Your task is to transcribe, word for word, the line containing "Task: Click the Diogo profile button" and all lines that follow it to the end of the entries. Leave out the pictures.
[Task inputs]
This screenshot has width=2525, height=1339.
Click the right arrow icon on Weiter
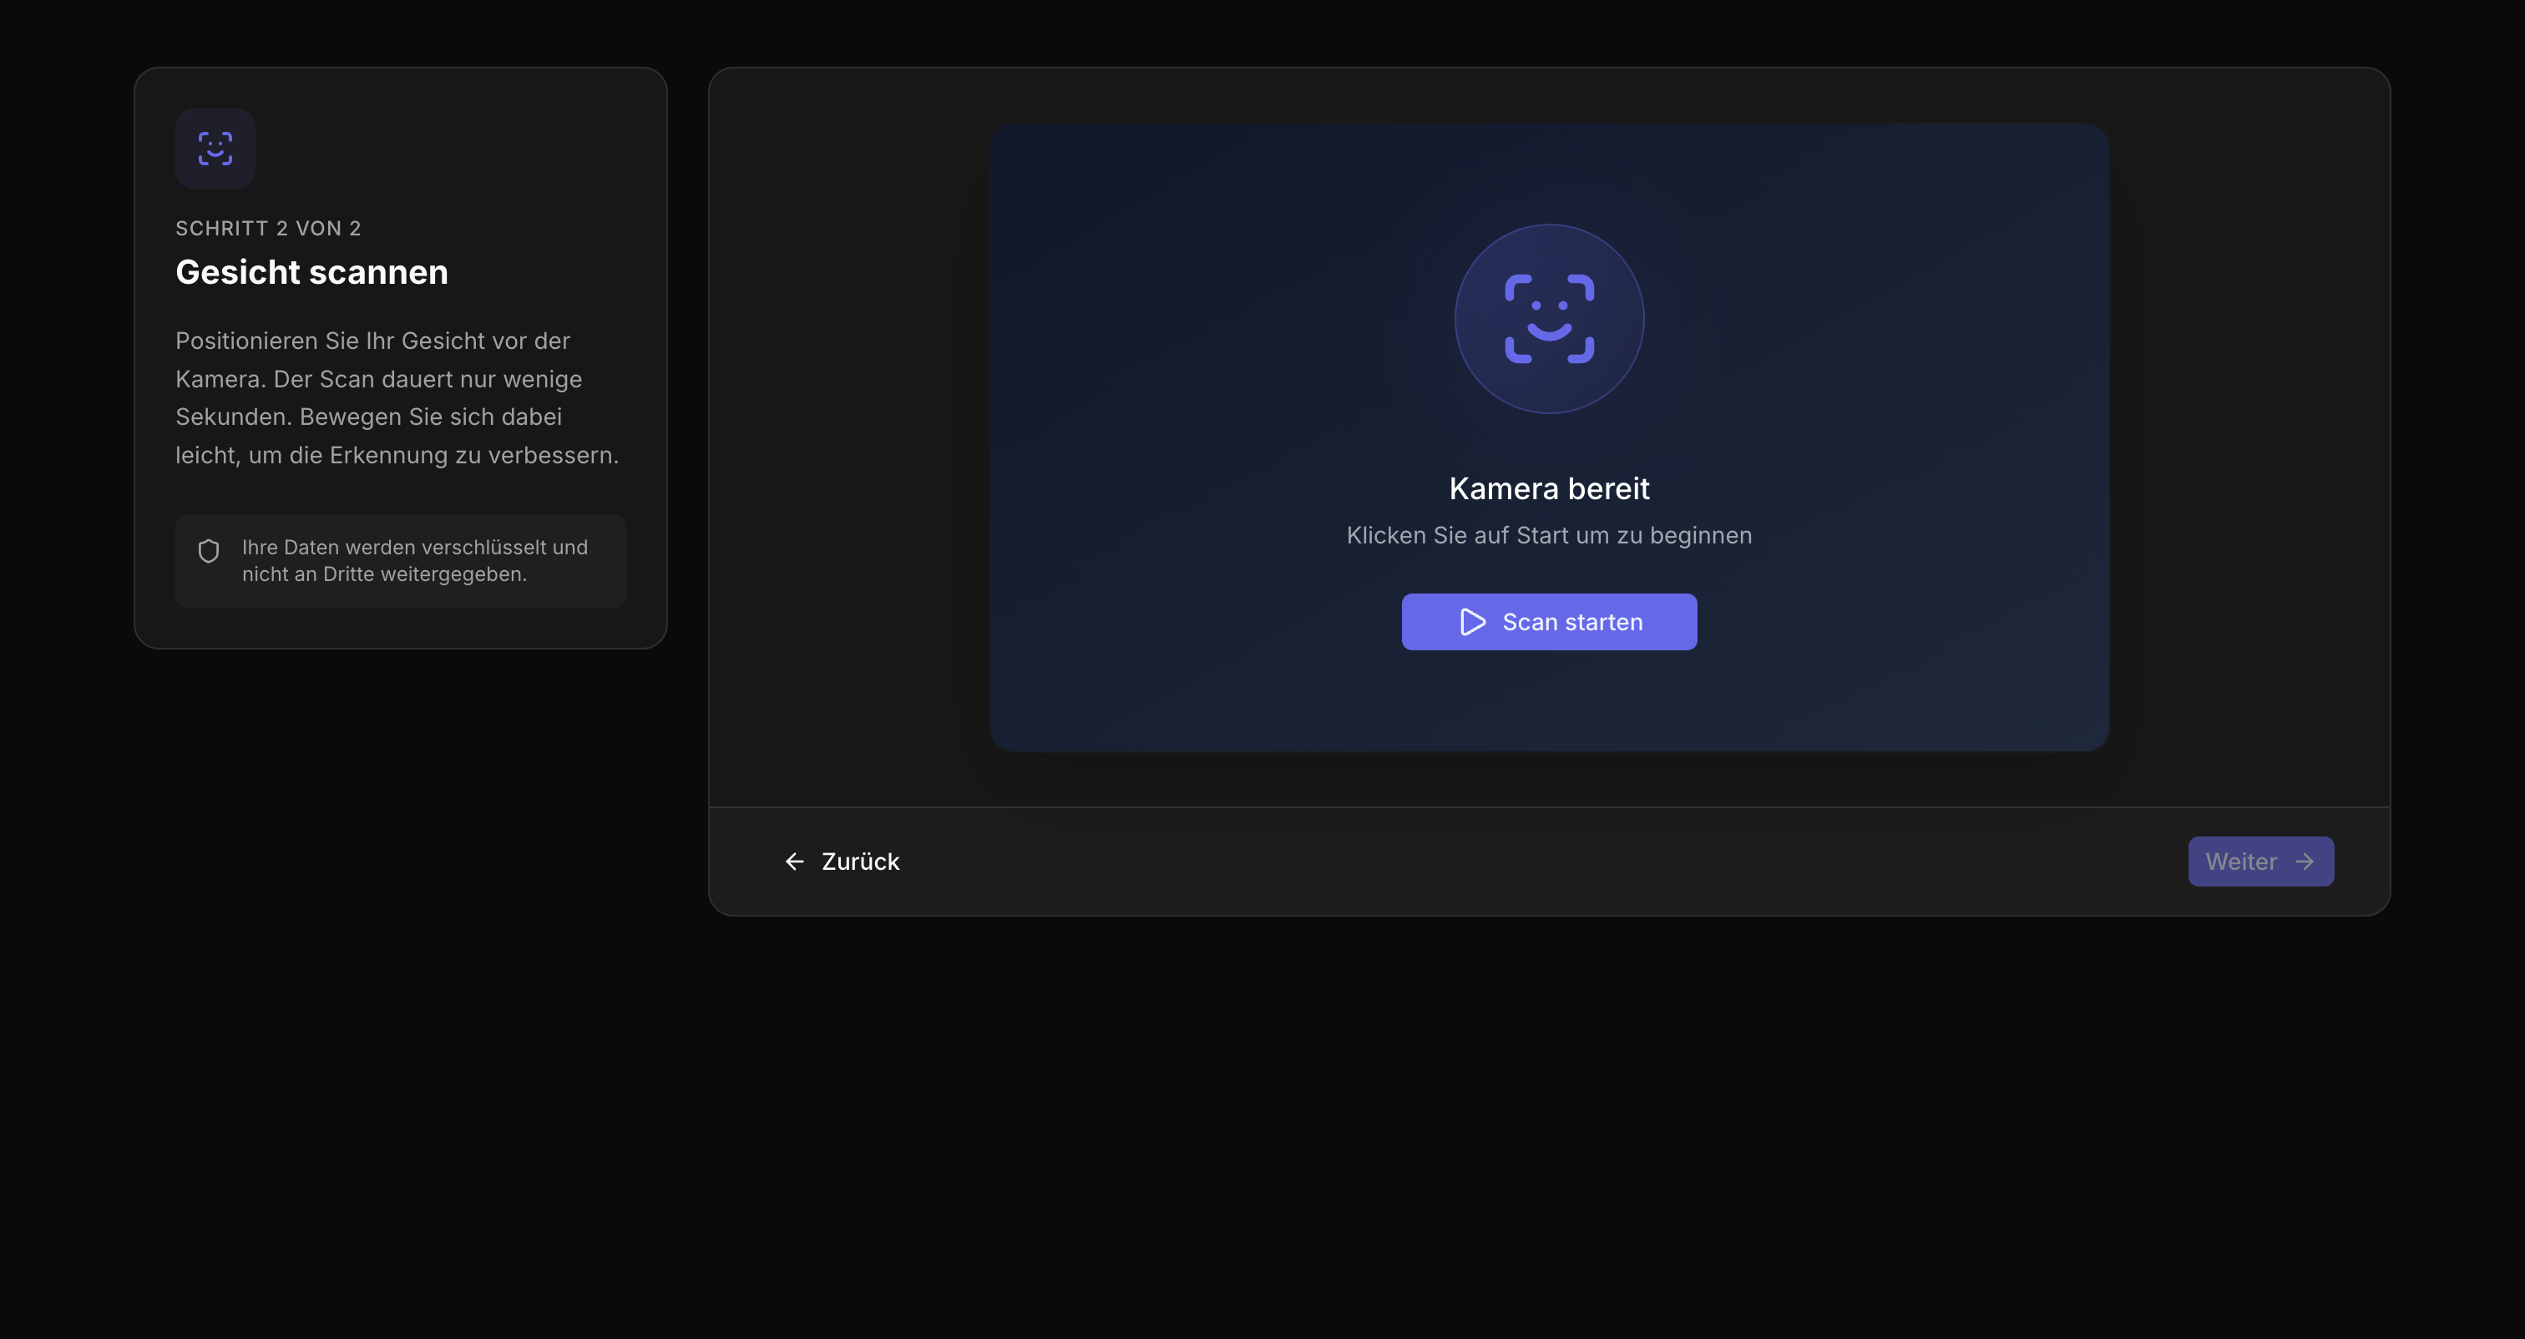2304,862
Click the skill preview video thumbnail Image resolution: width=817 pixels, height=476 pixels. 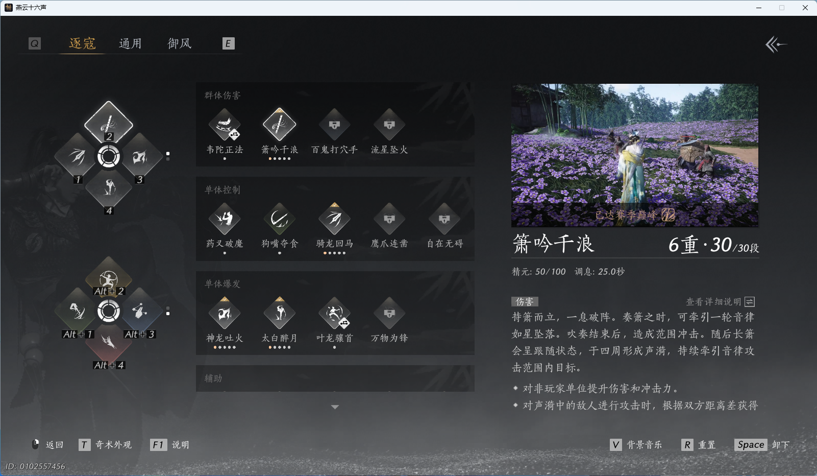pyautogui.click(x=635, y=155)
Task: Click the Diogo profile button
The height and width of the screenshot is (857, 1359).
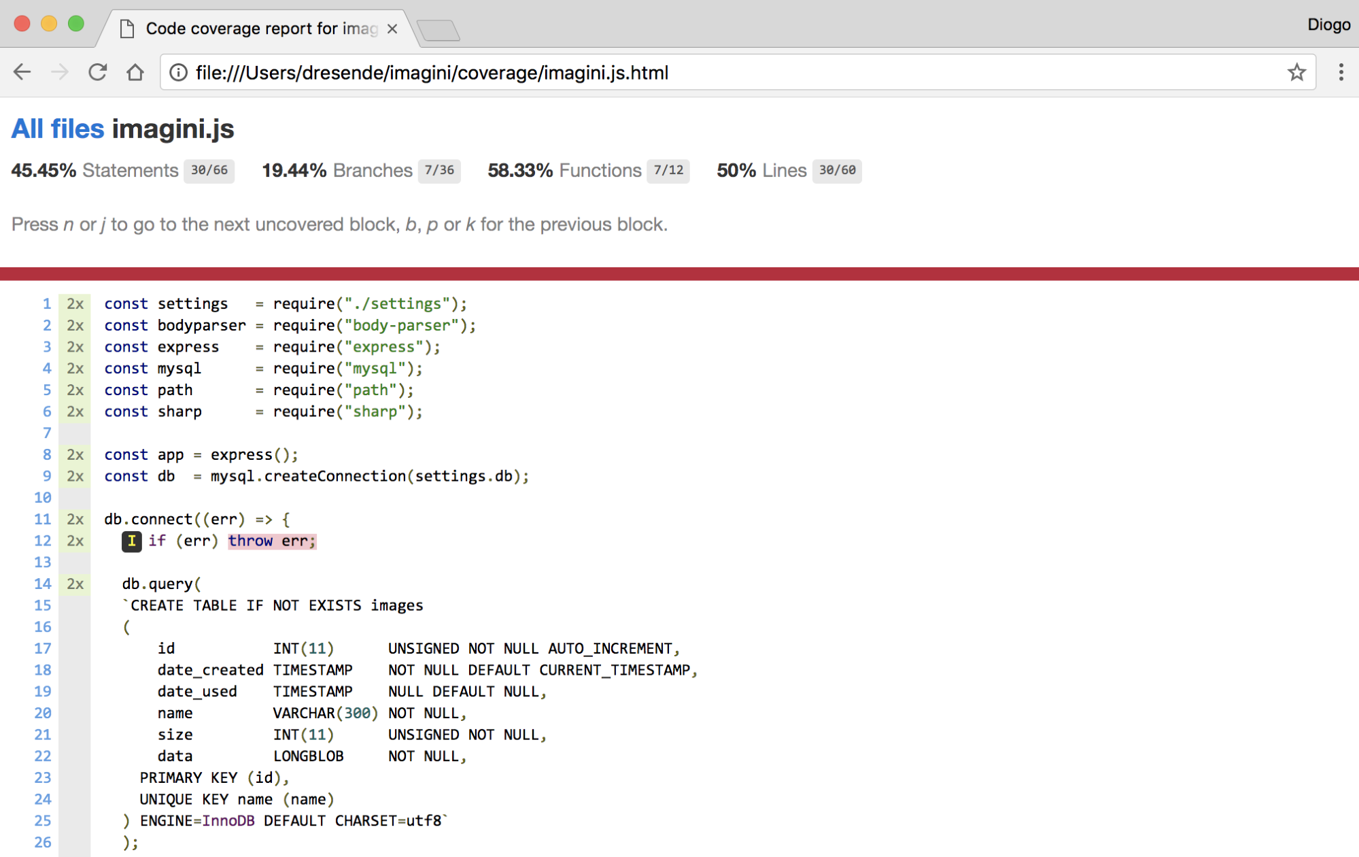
[/Task inputs]
Answer section =
Task: Click the Diogo profile button
The height and width of the screenshot is (857, 1359).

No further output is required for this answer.